New Book Sea Journal From Lisa Woollett Explores Devon’s Coast

Whether paddling through the shallows or crouching on a cliff in a hailstorm, Lisa takes the reader on a journey of compelling diversions, showcasing the natural history and wildlife of these locations

This beautiful and unusual book brings together a year’s wanderings along Britain’s shores, featuring the Devon coast. Author and photographer Lisa Woollett has been asked to do a talk on making the books at the Seaton Jurassic Centre to celebrate its opening on Saturday 9th April.

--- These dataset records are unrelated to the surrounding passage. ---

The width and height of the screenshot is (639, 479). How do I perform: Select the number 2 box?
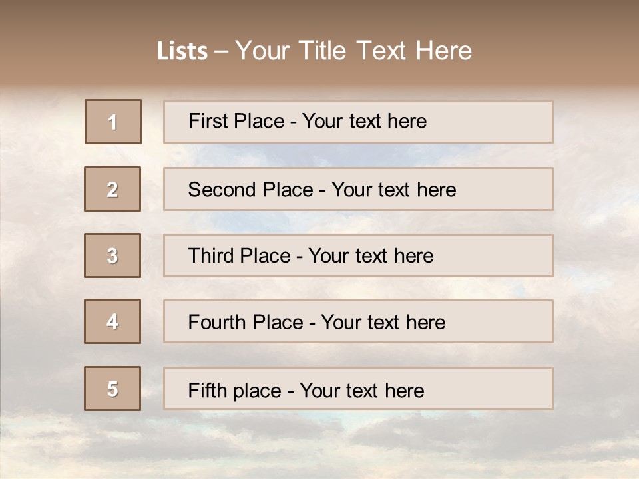point(112,189)
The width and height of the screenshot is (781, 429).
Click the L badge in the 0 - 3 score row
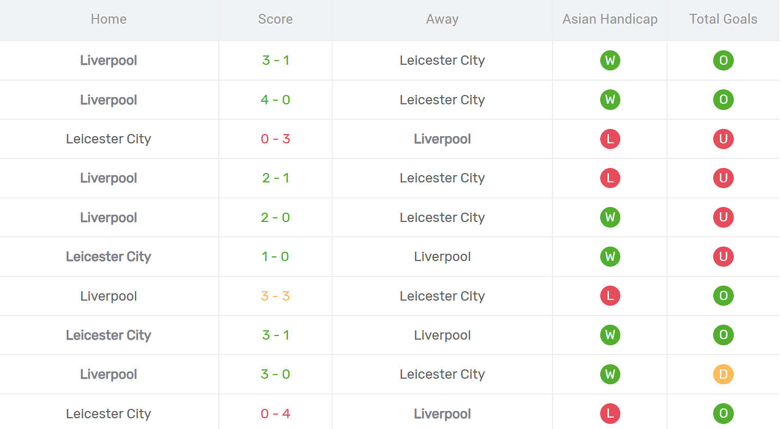coord(610,139)
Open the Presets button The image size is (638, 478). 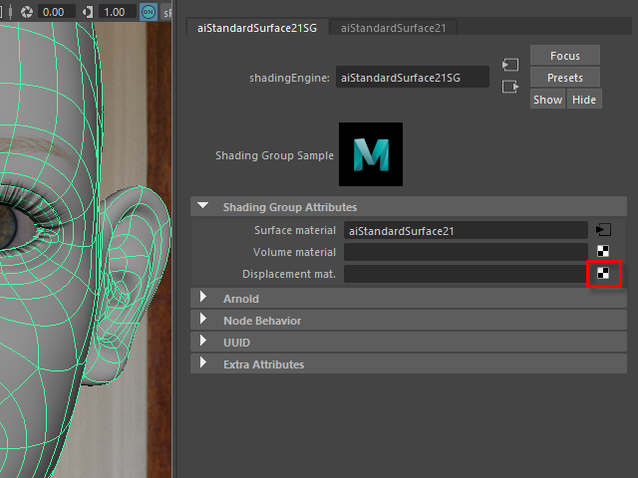coord(565,78)

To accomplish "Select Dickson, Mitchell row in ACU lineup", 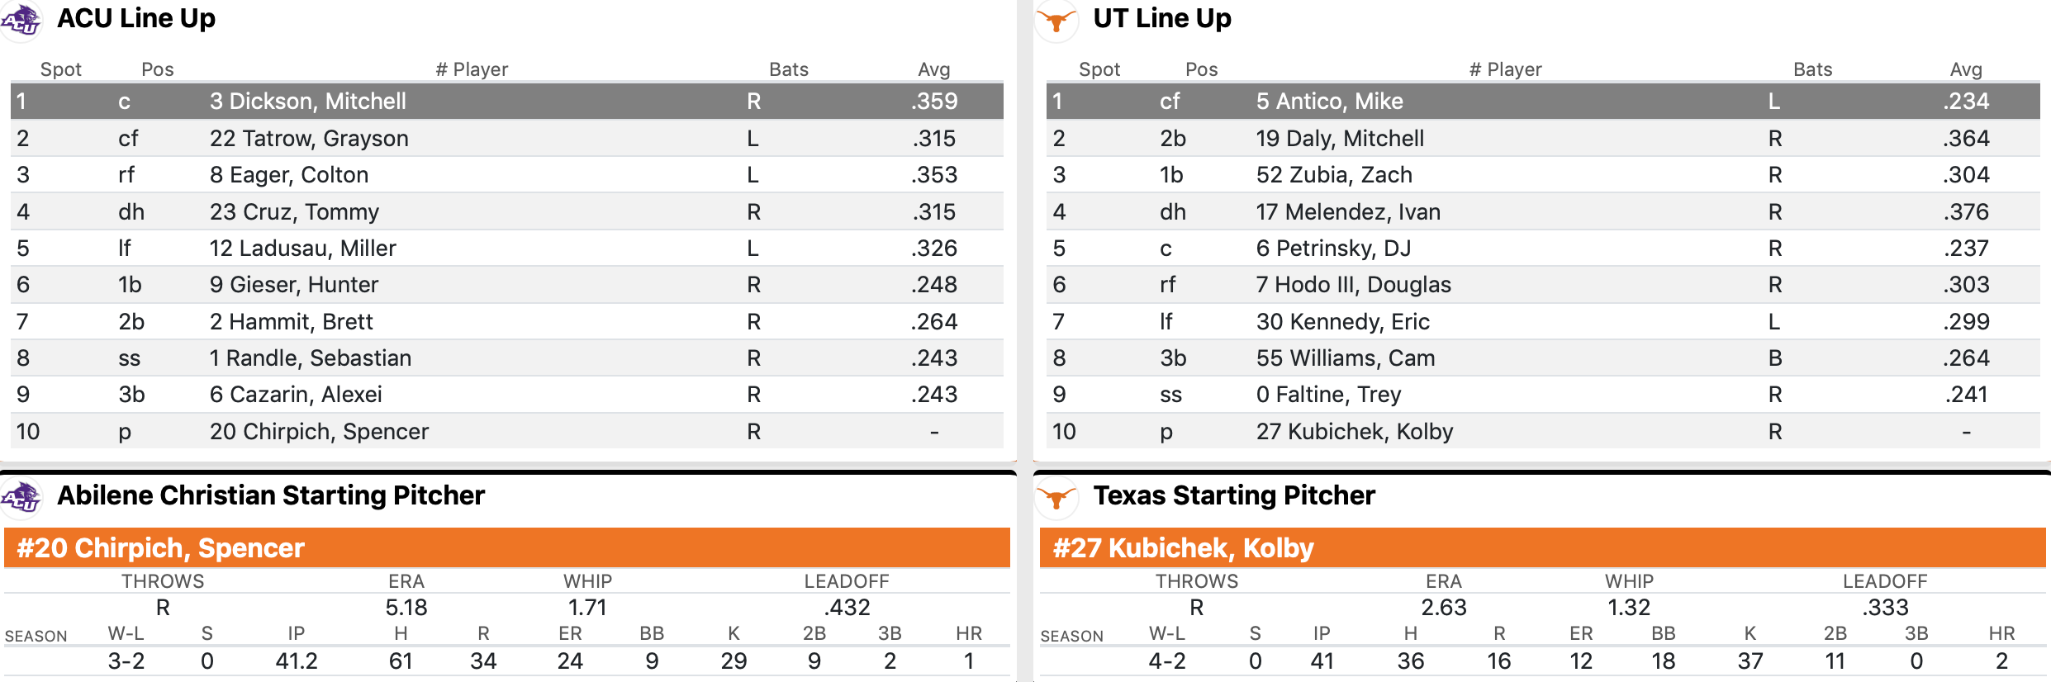I will pos(308,102).
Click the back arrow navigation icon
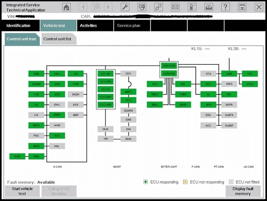Viewport: 267px width, 201px height. 83,7
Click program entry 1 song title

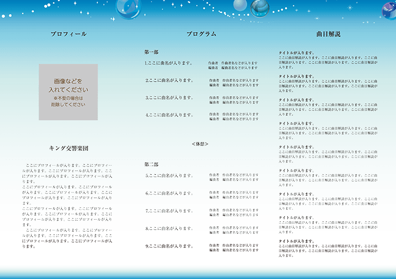(x=169, y=63)
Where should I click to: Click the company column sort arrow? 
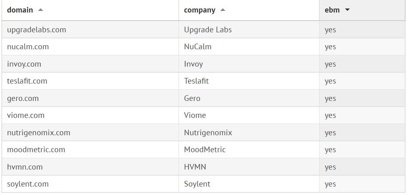pyautogui.click(x=223, y=10)
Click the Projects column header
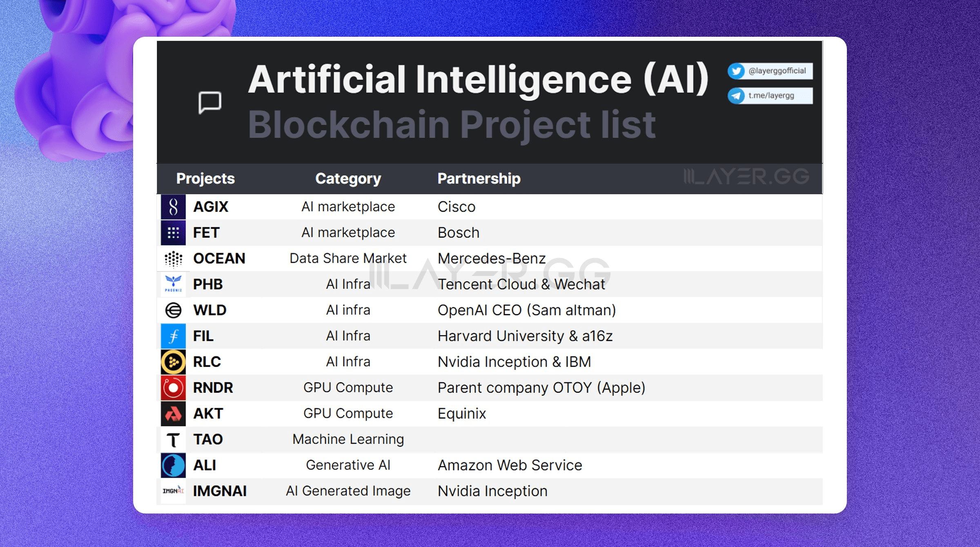This screenshot has height=547, width=980. coord(205,179)
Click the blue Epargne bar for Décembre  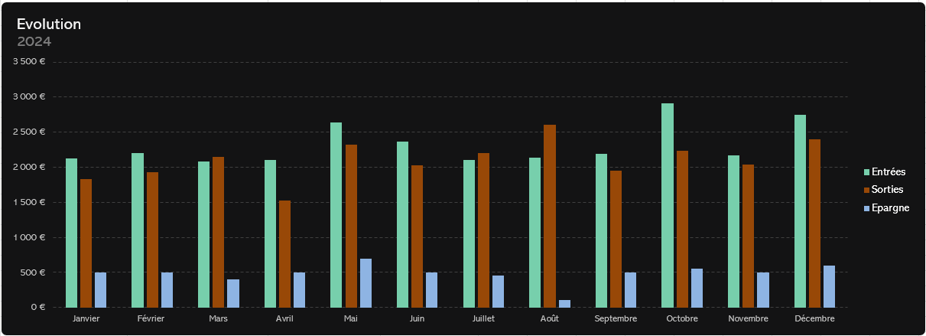pyautogui.click(x=829, y=286)
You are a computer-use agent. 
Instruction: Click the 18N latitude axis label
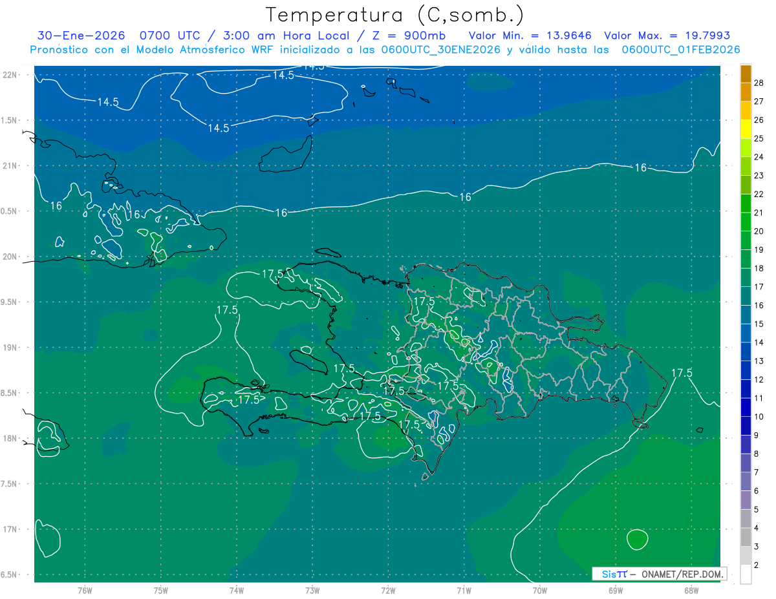pyautogui.click(x=11, y=438)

Lisa Woollett is from a long line of scavengers — her grandfather came from a South London family in the ‘scavenging professions’, and Lisa spent her childhood, growing up on cliffs on the Isle of Sheppey, collecting and fossicking along the shore. She would look for sharks’ teeth, mermaid’s purses, fossils, old bottles… One of her more memorable finds was a dead, washed-up squid that squirted black ink when squeezed. These childhood memories, woven through her new book, Sea Journal , are vividly brought to life by Lisa’s evocative descriptions, luminous photographs and intricate drawings.

Mermaid’s purse

Paddling through the shallows or crouching on a cliff in a hailstorm, we are taken on a journey of compelling diversions. Against a backdrop of the shifting seasons, weather and tides, we follow Lisa’s trails of washedup cuttlebones and by-the-wind sailors, and meet wind-sellers, Selkies and 19th century fossil hunters. Amongst portraits of seaweed and jellyfish, of gulls wheeling through spume, are stories of the evolution of whales and Lego dragons lost at sea. Drawings of plankton and shells fill the margins, as we see how a handful of sand or whorl of a fossil nautilus can hold hundreds of millions of years of Earth’s history.

Lisa Woollett

Throughout, there is an awareness of the stark nature of the threats our oceans face, and of our part in this. As the threads draw together there is the sense that any walk on the beach stretches both back into the deep past and ahead into the uncertain future of our oceans. The book is full of hope, however, that the best way to inspire us to take greater care of these wild, magnificent places is through wonder and a love of the natural world. Sea Journal will inspire readers to go out and explore for themselves, reminded of the pleasures of discovery, and of looking and listening more closely.